Mereka direkrut dengan cara yang misterius oleh seseorang bernama Rudolf untuk melakukan sebuah ekspedisi yang ternyata tanpa mereka sadari membawa petaka bagi mereka semua. Buku ini seolah diciptakan khusus bagi siapa saja yang menyukai kegiatan mendaki (seperti halnya sang penulis juga). Semua istilah yang biasa digunakan komunitas pecinta alam disisipkan dan diberi footnote dengan baik, membuat pembaca tidak bingung. Buku ini benar-benar memberikan pengetahuan tentang mountaineering dan sebagainya dan saya jamin tidak menyesatkan. Semakin pro mendaki, mereka justru semakin memikirkan keselamatan jiwa mereka. Bukannya malah semakin tidak peduli terhadap peralatan mendaki dan obat-obatan. Saya juga senang mendapati novel ini ternyata menyinggung masalah budaya nasional dan sedikit sejarah. Saya juga tidak heran dengan Ichan yang dalam beberapa hari saja sudah bisa menyukai Gitta. Karena memang biasanya kalau di gunung, kita tidak perlu waktu lama untuk mengenal seseorang. Bahkan katanya hanya butuh 3 hari mendaki bersama untuk mengenal kepribadian seseorang dibandingkan dengan mereka yang sudah kenal bertahun-tahun tapi tidak pernah mendaki.

Sebenarnya saya bisa saja memberi buku ini 5 bintang. Tapi sayangnya banyak hal-hal kecil yang sukses membuat penilaian saya drop. Seperti misalnya deskripsi 7 divisi yang tidak ditulis secara explicit oleh penulis. Pembaca diminta memikirkan sendiri kira-kira apa saja 7 divisi itu. Juga ketika tiba-tiba Ichan menjadi ketua tim. Kapan dipilihnya? Tidak dijabarkan. Belakangan saya tahu bahwa karena Ichan berdiri di atas divisi mountaineering, di mana divisi inilah yang membawahi seluruh divisi. Tapi tetap saja, lebih baik dikasih tahu ketimbang disuruh mikir. Iya tho?

Juga waktu awal mereka ditawari melakukan ekspedisi ini. Kayaknya saya ga menemukan penjelasan mereka dibayar berapa sehingga mereka bahkan rela mempertaruhkan nyawa mereka demi ekspedisi ini.

Kalau soal typo, sudahlah saya tidak mau komentar banyak. Sebab di semua buku pastilah kecacatan ini terjadi. Di buku ini pun tidak banyak typo yang mengganggu. Tapi saya kurang sreg dengan kata “haha” atau “hehe” sebagai ungkapan ekepresi tawa alih-alih dijelaskan dengan kalimat “Ia tertawa” atau “Mereka terbahak-bahak”. Untungnya tidak ada “Wkwkwk” ditulis di buku ini.

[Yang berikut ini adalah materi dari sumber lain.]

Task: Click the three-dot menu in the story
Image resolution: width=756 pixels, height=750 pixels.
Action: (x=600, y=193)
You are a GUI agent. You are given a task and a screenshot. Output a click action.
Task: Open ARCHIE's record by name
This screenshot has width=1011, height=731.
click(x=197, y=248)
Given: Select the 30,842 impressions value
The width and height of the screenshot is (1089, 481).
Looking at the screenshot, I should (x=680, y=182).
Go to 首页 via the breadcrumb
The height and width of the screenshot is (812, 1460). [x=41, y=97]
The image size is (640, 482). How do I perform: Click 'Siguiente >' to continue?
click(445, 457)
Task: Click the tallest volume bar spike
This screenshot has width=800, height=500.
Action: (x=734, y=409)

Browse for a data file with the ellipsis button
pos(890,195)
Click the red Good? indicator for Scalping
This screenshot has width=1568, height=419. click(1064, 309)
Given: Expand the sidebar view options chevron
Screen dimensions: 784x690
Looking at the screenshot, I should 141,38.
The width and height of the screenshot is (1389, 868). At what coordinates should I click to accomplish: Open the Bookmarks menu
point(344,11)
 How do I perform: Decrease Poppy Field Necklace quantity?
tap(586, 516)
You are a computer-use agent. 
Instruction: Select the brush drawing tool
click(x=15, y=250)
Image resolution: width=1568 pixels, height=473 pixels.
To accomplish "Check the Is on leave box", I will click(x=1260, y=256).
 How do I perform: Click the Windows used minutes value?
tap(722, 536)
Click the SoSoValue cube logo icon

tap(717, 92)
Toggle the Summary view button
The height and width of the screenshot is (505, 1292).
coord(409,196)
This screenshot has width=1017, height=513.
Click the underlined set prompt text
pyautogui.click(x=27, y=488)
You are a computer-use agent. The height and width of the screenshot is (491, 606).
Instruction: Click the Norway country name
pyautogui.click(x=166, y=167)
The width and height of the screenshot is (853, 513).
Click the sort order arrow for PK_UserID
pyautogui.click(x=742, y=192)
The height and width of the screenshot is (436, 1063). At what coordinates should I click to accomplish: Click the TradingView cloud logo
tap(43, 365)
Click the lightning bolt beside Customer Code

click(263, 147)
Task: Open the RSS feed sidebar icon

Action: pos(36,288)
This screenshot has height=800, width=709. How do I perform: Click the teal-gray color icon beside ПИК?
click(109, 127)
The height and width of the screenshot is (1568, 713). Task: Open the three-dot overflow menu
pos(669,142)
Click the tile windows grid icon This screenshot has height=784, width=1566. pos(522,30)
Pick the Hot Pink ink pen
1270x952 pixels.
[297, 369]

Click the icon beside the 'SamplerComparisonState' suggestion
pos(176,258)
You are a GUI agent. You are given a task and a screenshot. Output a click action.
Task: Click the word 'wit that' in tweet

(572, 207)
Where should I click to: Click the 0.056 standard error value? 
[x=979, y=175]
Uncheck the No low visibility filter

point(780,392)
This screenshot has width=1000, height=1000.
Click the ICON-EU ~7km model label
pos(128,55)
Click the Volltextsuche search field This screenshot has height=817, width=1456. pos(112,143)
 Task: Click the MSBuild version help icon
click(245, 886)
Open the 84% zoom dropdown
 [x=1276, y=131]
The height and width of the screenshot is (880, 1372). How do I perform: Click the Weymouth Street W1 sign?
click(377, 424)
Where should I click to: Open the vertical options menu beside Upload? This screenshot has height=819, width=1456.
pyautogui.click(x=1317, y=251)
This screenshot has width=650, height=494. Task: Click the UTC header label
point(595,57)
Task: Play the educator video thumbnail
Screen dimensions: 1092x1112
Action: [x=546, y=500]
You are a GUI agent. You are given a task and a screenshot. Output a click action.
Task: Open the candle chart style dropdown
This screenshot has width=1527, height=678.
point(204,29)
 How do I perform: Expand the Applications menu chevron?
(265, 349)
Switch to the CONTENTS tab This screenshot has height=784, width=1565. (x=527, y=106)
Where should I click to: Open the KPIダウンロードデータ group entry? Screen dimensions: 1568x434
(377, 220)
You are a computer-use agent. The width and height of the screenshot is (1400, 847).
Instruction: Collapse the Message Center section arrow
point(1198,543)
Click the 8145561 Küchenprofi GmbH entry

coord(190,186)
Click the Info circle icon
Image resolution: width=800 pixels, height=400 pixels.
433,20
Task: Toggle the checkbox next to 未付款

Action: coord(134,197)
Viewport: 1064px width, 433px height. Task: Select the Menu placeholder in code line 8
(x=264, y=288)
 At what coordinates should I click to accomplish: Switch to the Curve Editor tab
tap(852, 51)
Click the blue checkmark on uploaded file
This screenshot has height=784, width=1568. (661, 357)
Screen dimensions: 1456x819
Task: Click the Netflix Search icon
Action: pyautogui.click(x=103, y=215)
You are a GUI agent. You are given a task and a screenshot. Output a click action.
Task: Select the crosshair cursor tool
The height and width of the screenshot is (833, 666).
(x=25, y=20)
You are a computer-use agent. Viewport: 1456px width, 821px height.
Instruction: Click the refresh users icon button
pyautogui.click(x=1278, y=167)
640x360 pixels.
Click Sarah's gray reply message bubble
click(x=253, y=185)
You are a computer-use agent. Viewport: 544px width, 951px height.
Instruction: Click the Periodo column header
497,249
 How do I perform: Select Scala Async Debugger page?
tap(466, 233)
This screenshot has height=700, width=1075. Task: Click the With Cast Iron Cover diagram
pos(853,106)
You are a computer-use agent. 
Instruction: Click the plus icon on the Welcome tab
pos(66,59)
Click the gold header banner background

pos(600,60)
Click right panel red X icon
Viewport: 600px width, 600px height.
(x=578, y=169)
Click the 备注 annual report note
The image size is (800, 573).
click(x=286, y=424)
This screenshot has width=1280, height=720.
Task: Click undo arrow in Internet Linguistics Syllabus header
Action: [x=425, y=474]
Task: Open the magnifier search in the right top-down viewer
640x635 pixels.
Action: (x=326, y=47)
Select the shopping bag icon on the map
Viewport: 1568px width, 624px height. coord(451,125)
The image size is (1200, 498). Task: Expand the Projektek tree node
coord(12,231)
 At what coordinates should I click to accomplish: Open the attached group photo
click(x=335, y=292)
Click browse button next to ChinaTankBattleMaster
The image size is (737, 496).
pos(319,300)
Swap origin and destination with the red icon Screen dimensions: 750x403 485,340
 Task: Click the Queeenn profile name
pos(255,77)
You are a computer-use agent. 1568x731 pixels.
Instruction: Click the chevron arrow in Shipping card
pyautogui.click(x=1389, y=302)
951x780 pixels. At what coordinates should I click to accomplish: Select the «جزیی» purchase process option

Menurut saya masih banyak logika yang missed. Namun sebagai debut di dunia kepenulisan dengan penerbit mayor, pemikiran Ayu Welirang patut diacungkan jempol. Penulis berani dan mampu menghadirkan genre baru di tengah ramainya genre romance yang makin hari makin membuat jidat saya mengkerut lantaran sering berjengit heran. Saya harap ke depannya tulisan Ayu bisa lebih rapi. Sebab sayang sekali kalau konsep ceritanya sudah sedemikian fresh namun tidak melalui proses pengeditan yang baik jatuhnya akan jadi buku yang biasa-biasa saja.

Buku dengan sampul warna hijau daun ini (suaraaa dengarkanlah akuuu) mungkin bisa jadi salah satu alasan kenapa buku ini menarik untuk dibaca. Plus cara penulisan judulnya “7 divisi” yang mengingatkan saya pada acara televisi petualangan “Jelajah” dan “Jejak Petualang”. Sangat pas! Hanya saja ukuran buku ini agak sedikit tidak lazim dengan bentuk yang lebih panjang dari buku-buku pada umumnya. Sehingga membuat pembaca tertahan lebih lama pada satu halaman karena lebarnya space yang disesaki oleh kalimat-kalimat dalam cerita, memberi kesan penuh. Entahlah mungkin buku ini ingin menghemat biaya produksi atau bagaimana saya kurang tahu. Yang jelas, saya sebagai pembaca merasa kurang nyaman dengan ukuran buku ini.

Akhir kata, 3 dari 5 bintang untuk buku ini. Semoga ke depannya, buku Ayu bisa lebih rapi lagi. Selamat!